§ **Work item**
Translate this sentence from the text on dyscalculia below into Spanish: "Dyscalculia is a disability in which people have specific difficulty in learning mathematics."
____ Given text
About 15 to 20 percent of the population has moderate to severe numerical disabilities, and many other people lose their number-processing skills as a result of stroke, dementia or other neurodegenerative diseases.
Dyscalculia is a disability in which people have specific difficulty in learning mathematics. It is associated with dyslexia because many people easily confuse math symbols and numbers.
Dr. Stefani Hines is a developmental and behavioral pediatrician at Beaumont Hospital's Center for Human Development in Oakland County, Mich. She often sees children with learning disabilities such as dyscalculia.
"I'm working in the trenches and I've never heard of this as a treatment for math disabilities," Hines said. "This might hold some promises at some point in the future if we can figure out what population it will serve and we make sure there are no risky side effects."
________
____ Entries shown
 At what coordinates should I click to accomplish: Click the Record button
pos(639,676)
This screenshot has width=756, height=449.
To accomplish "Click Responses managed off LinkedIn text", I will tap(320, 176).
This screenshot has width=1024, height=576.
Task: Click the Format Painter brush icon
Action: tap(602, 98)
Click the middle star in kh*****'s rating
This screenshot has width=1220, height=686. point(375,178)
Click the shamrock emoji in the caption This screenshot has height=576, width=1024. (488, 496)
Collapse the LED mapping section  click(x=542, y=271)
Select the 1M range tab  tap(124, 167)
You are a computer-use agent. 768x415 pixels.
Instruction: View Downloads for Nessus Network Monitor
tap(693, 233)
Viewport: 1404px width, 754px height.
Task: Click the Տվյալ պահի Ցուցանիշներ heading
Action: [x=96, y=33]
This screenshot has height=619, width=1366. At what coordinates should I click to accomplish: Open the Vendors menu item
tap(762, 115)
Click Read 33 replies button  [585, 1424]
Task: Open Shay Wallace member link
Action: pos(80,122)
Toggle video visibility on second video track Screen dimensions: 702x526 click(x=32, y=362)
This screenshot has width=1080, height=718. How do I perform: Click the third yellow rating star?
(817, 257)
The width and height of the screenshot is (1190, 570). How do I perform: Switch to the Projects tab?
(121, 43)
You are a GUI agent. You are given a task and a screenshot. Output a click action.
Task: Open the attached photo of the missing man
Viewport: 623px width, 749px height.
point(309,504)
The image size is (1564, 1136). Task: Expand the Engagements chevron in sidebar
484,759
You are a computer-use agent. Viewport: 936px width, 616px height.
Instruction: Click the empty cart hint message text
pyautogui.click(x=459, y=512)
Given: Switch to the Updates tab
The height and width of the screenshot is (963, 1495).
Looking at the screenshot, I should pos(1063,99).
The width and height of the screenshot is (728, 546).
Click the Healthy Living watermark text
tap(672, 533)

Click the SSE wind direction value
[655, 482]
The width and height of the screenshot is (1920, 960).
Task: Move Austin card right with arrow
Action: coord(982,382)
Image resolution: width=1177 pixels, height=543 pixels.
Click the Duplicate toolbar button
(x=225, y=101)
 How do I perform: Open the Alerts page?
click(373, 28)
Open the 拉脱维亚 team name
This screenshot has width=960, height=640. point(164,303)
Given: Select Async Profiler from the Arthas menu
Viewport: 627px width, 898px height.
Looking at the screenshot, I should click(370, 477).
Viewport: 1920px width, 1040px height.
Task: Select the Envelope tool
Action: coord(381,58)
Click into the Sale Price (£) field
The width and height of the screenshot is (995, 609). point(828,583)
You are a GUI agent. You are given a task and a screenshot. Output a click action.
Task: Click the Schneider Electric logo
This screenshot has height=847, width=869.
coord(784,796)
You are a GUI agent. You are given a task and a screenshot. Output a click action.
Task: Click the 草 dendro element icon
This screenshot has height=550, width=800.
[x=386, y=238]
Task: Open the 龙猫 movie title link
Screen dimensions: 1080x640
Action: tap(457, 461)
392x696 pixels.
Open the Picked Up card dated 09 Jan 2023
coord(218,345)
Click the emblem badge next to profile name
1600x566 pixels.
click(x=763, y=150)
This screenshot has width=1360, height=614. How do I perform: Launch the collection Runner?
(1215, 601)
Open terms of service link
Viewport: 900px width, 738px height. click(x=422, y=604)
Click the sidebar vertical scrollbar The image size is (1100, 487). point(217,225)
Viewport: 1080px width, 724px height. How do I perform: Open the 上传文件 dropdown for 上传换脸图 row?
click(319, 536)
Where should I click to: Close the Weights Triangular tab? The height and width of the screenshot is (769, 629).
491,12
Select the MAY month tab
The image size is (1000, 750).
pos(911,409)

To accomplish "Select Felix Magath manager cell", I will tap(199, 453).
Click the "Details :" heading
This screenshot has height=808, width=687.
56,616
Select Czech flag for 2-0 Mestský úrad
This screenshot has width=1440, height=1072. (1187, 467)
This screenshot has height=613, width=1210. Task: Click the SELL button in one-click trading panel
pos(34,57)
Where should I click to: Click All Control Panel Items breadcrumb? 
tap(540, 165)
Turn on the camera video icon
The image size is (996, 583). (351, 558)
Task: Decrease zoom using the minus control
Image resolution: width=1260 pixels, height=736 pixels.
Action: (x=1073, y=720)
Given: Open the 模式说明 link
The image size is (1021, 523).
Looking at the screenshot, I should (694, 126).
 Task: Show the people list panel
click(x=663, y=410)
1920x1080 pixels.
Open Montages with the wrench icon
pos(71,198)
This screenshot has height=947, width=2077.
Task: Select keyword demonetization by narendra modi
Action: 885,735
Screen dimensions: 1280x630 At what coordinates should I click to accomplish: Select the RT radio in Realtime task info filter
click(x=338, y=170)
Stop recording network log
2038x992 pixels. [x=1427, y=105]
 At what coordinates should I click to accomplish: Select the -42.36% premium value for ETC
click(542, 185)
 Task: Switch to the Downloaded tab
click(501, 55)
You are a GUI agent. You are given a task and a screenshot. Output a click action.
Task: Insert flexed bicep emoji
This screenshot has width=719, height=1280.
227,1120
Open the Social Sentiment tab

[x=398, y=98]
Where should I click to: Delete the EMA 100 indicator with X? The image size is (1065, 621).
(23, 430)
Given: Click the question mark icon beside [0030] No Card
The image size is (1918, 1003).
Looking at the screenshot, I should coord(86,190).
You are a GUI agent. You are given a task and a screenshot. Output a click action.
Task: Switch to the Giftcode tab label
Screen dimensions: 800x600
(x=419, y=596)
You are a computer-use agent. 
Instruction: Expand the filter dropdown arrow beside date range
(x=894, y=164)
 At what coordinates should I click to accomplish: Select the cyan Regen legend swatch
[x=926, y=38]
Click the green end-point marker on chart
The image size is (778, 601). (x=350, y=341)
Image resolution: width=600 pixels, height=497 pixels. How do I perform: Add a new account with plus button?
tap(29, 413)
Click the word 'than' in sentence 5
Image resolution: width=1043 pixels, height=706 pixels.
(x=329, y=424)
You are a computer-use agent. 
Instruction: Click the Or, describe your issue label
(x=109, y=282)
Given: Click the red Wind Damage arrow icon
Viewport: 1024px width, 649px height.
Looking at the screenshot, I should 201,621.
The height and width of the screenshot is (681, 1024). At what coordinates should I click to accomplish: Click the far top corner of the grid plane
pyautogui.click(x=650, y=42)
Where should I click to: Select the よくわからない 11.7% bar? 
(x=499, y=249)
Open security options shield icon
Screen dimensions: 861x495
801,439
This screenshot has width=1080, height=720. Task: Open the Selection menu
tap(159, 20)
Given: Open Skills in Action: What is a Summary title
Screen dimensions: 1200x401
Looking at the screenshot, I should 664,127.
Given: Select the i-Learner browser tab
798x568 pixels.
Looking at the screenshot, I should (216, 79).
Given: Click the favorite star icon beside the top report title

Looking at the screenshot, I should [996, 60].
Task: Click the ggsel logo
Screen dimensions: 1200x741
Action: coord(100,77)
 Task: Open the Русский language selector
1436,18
________
§ **Task response**
La discalculia es una discapacidad en la que las personas tienen una dificultad específica para aprender matemáticas.